The Mark III optical bench was designed and built specifically for Peter's first filming expedition. He and four colleagues, fresh out of Oxford University, were commissioned by Chris Parsons, Head of Bristol BBC Natural History Unit to shoot three one-hour wildlife specials. What was exceptional was that those three programmes were destined to be the BBC’s very first colour wildlife transmissions.
Peter designed a built the Horizontal Optical Bench to enable me him to film planktonic life forms with all the optical attributes of a professional microscope, but with a great deal of flexibility with respect to size and activity of the subject. He wanted desperately to be able to track the subjects. Most of which were smaller than a full stop on this page, as they spun, glided, pulsed, spiralled and jetted themselves around the small, but contained ‘lens’ of water in which he contained them.
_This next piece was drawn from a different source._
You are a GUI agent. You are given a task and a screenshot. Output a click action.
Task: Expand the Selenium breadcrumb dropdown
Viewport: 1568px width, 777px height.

In front of this Optical Bench, can be seen three microscope objective lenses, each of which was 120 years old! They and a host of other priceless optics were given to Peter on indefinite loan, by a master at his pre-university school, he having been bequeathed it by his Grand Father. For Peter this was a treasure beyond his wildest dreams and those optics and their companion, beautiful Ross microscope fashioned much of both his and later Chris's life's macro filming work from that day on.
It also formed the basis of a Kodak research award that Peter was awarded six months after returning from the Jamaica expedition.
The expedition itself was a moderate success. It certainly enabled the five young filmmakers who thereafter formed Oxford Scientific Films to get to know one another sufficiently well to cement their future professional lives together.